[START SELECTED EXCERPT]

DOWNHAM v. ALEXANDRIA COUNCIL(1869)
ERROR to the Fourth Judicial District Court of the State of Virginia. The case was thus:
The Constitution by one clause declares that 'Congress shall have power to regulate commerce with foreign nations, and among the several States;' and by another that 'the citizens of each State shall be entitled to all the privileges and immunities of citizens of the several States.' With these provisions existing, the city council of Alexandria, in Virginia, passed in June, 1867, an ordinance for the purpose of raising revenue for that year, and by it imposed a license tax, in proportion to the capital invested, upon all merchants commencing business, and a tax proportioned to their sales, upon all merchants who had been carrying on business for one year, prior to the first of June. The same ordinance also imposed a special license tax upon commission merchants commencing business, and a tax in proportion to the commissions received upon those who had been doing business for one year prior to the first of June. The ordinance further imposed a license tax of two hundred dollars [77 U.S. 173, 174] 'on all agents or dealers in beer or ale by the cask, not manufactured in this city (Alexandria), but brought there for sale.'
In this state of things Downham & Co. were, at the commencement of this action, in August, 1867, and had been from the first of the previous June, conducting the business of liquor merchants and commission merchants in Alexandria, and at the same time had been dealing on commission in beer and ale by the cask, which was not manufactured in the city, but was brought there for sale. They obtained, as required by the ordinance, a license from the mayor of the city, as merchants and commission merchants, for the year ending June 1st, 1868, and paid the liquor tax; but they did not obtain a license to deal in beer and ale by the cask, which were not manufactured in Alexandria, but were brought there for sale; nor did they pay the tax of two hundred dollars required by the ordinance for such license. The city council brought the present action to recover that sum. The defendants set up by way of defence, that the ordinance, in the imposition of a tax upon dealers in beer or ale by the cask, when not manufactured in the city of Alexandria, but brought there for sale, was in conflict with the two clauses of the Constitution already above quoted.
The case was submitted to the Circuit Court of Alexandria County upon an agreed statement of facts, the parties waiving all matters of form and pleading, and expressing a desire to present for the decision of the court two questions:
1st. Whether the city council of Alexandria had exceeded its authority in imposing the tax upon dealers in 'foreign ale or beer?'
2d. Whether the license of the defendants, as merchants and commission merchants, authorized them to deal in ale or beer by the cask, which was not manufactured in Alexandria, but brought there for sale, when the ordinance imposed a specific license tax upon this particular branch of the trade?
The Circuit Court gave judgment for the city, and the District Court affirmed the judgment, and this latter court [77 U.S. 173, 175] being the highest court of law in the State in which a decision could be had, the case was brought here for review; the plaintiffs in error assuming that the case came within the twenty-fifth section of the Judiciary Act.

[END SELECTED EXCERPT]

#### TO-DO LIST
1. Reproduce word for word the stretch of the Downham case from "The case was submitted" through "of the trade?".
2. In the Downham case, what license tax did the Alexandria ordinance impose on agents or dealers in beer or ale by the cask not manufactured in the city?
3. Continue the Downham case, starting right after its last sentence.
The rows here come from a separate source unrelated to the Downham case.

[START EXTRACTED MATERIAL]

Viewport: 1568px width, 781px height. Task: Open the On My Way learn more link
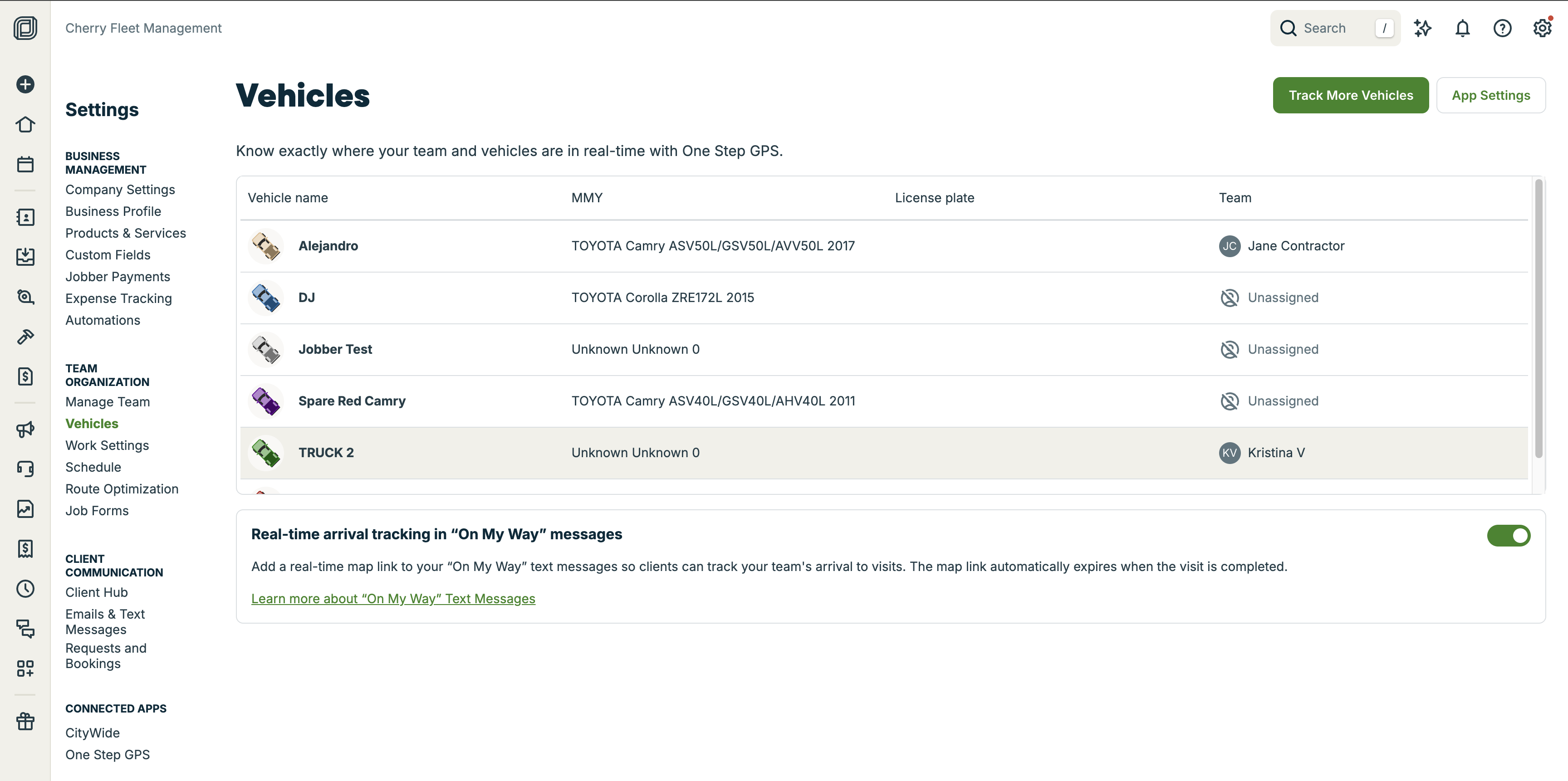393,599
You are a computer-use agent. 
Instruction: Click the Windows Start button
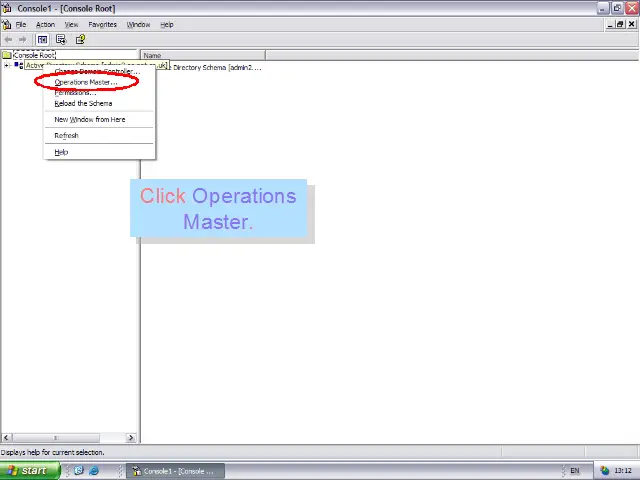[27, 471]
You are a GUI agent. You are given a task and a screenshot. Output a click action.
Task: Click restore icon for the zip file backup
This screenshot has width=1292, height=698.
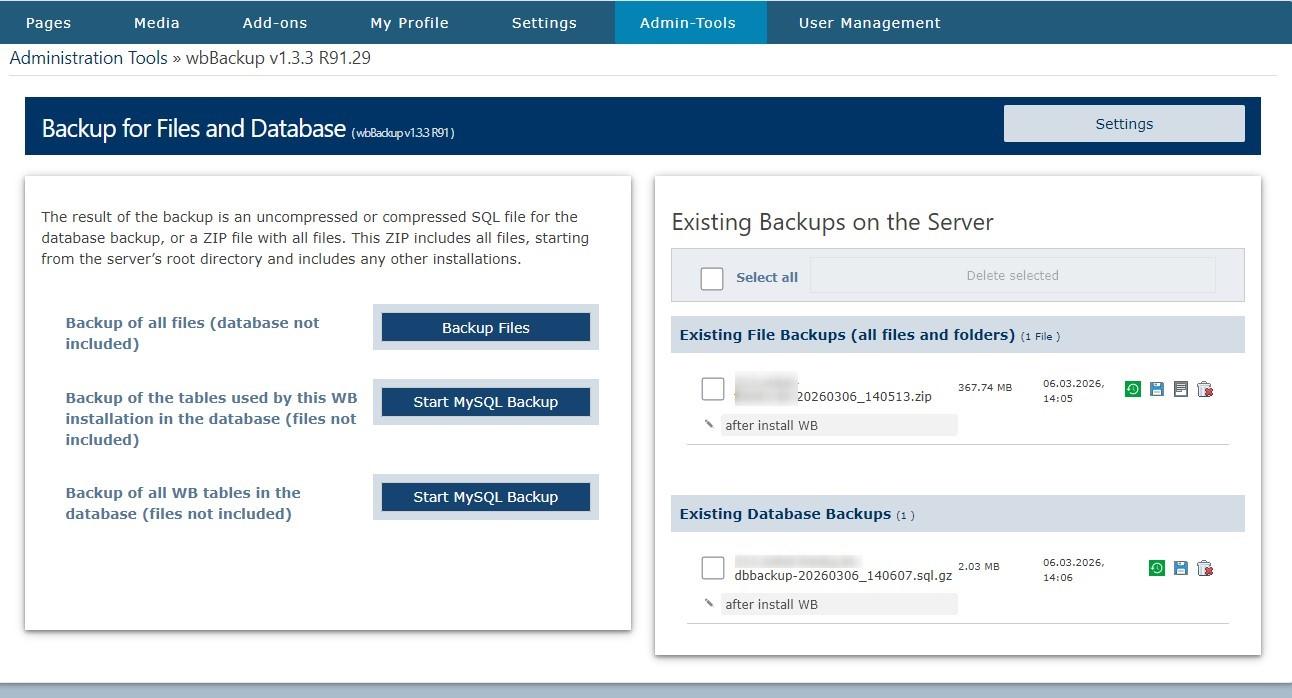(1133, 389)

[END EXTRACTED MATERIAL]

#### ANSWERS FOR THE TASKS
1.
The case was submitted to the Circuit Court of Alexandria County upon an agreed statement of facts, the parties waiving all matters of form and pleading, and expressing a desire to present for the decision of the court two questions:
1st. Whether the city council of Alexandria had exceeded its authority in imposing the tax upon dealers in 'foreign ale or beer?'
2d. Whether the license of the defendants, as merchants and commission merchants, authorized them to deal in ale or beer by the cask, which was not manufactured in Alexandria, but brought there for sale, when the ordinance imposed a specific license tax upon this particular branch of the trade?

2. Two hundred dollars.

3.
Messrs. Brent and Wattles, for the plaintiffs in error, urged in this court the same positions which the defendant set up below.
Mr. D. L. Smoot, for the city council of Alexandria, contra.
Mr. Justice FIELD, after stating the case, delivered the opinion of the court as follows:
The argument of counsel proceeds upon the supposition that the beer and ale in which the defendants dealt was manufactured either in a foreign country, or in another State of the Union; but there is nothing in the record to warrant the supposition. The first question that the parties desired to present in the agreed statement is not, in truth, raised by the facts admitted. It is not alleged in the statement that the defendants were dealers in 'foreign beer or ale,' or even in beer or ale manufactured without the State of Virginia. It is only alleged that they were dealers in beer and ale by the cask, which was not manufactured in the city of Alexandria. For anything which appears, the beer and ale in which they dealt may have been manufactured in other parts of the State. If manufactured within the State, the exaction of the special license tax for the privilege of selling them in casks in Alexandria, would not, of course, be obnoxious to either clause of the Constitution cited. In that case, it would not interfere with any regulation of commerce with foreign nations, or between the States, or with any authority to make regulations for such commerce. Nor would it, in that case, impair any privileges or immunities of citizens of other States, who, equally with citizens of Virginia, and upon the same terms, could deal in the city of Alexandria in similar goods. It is only equality of privileges and immunities between citizens of different States that the Constitution guarantees. [77 U.S. 173, 176] The defendants have, in fact, presented for our consideration a possible, but not an actual question, on which may hereafter arise under the ordinance, but which has not arisen as yet; at least the record does not aver any facts which show that it has arisen, and we cannot indulge in presumptions to supply the omissions of material averments.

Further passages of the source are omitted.